Last Monday, Findlay released a statement on Facebook saying they identified a cybersecurity issue that is affecting certain areas of their IT systems.
Channel 13 has reached out several times to Findlay in the days after the statement was released. We were referred to a PR firm that pointed to that statement. No updates have been posted or released by the company since then.
Cyber experts said it's likely because the company is trying to figure out the extent of the hack. The Federal Bureau of Investigation is currently investigating the matter.

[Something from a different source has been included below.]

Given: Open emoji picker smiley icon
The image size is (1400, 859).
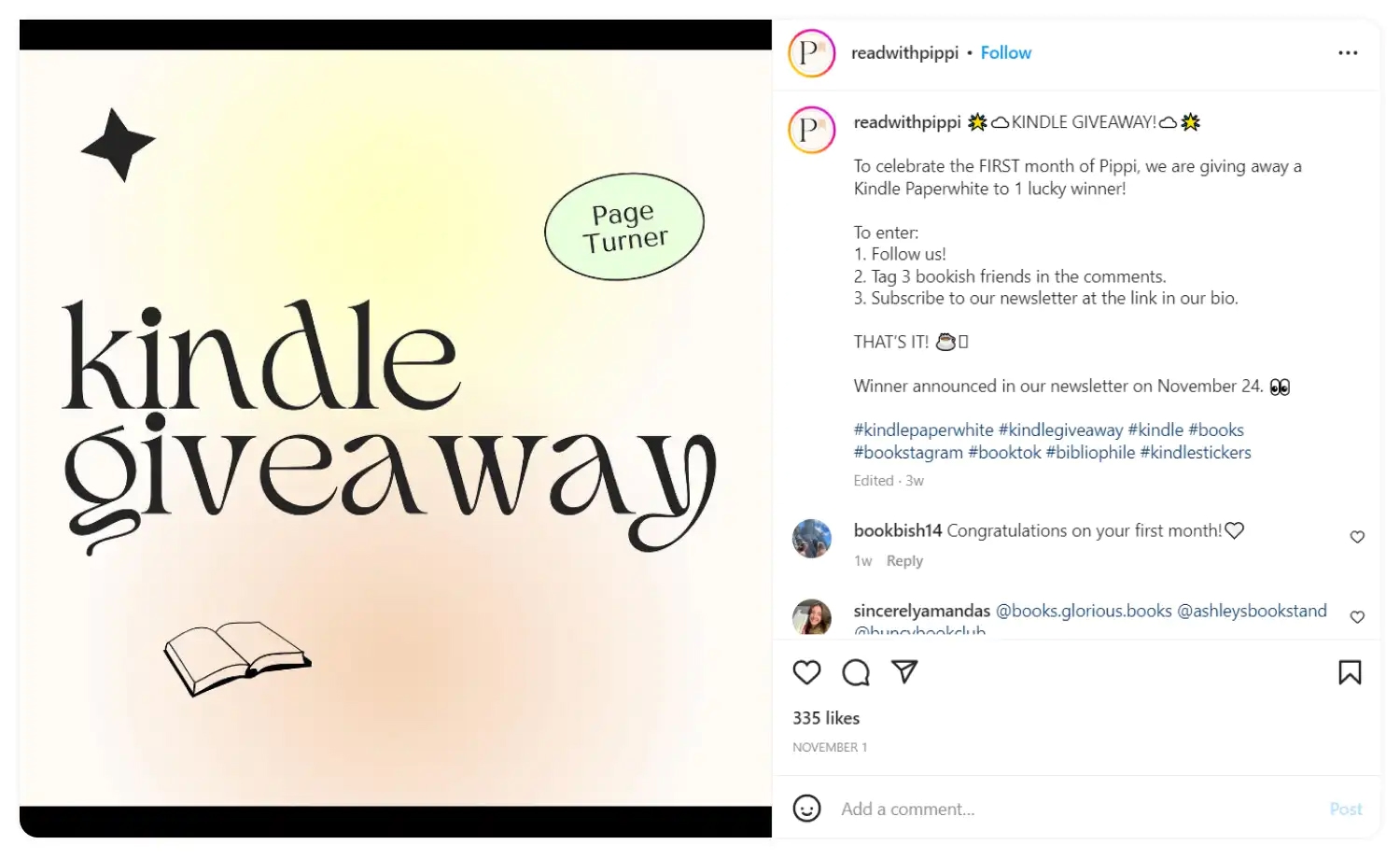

WATCH: More questions than answers than answers following news of Findlay Auto Group hack
According to documents filed on Wednesday, two customers have filed a lawsuit claiming the company didn't do enough to protect their personal information, which includes names, addresses, driver's license numbers, Social Security numbers, insurance policy numbers, credit and debit card numbers, and financial and credit-related information.
The suit claims Findlay employees received "ransom notes" from a ransomware attacker after logging into their computers on June 9, the day before the company released their social media statement. The suit also claims customers still haven't been directly notified by Findlay or alerted that their personal information has been compromised.
Documents state Findlay "knew or should have known" they could be targeted by cybercrimminals.
"Defendant maintained the [personal information] in a negligent and/or reckless manner," the suit reads in part. "Defendant had obligations created by contract, industry standards, common law, and its own promises and representations made to Plaintiffs and Class Members to keep their [personal information] confidential and to protect them from unauthorized access and disclosure."
Because of the hack, the suit claims that affected customers could incur out-of-pocket costs for protective measures like credit monitoring fees, credit report fees, credit freeze fees, and similar costs and be at risk in the future for phishing, data intrusion, and other illegal schemes.
No court date has been set, as of Monday morning.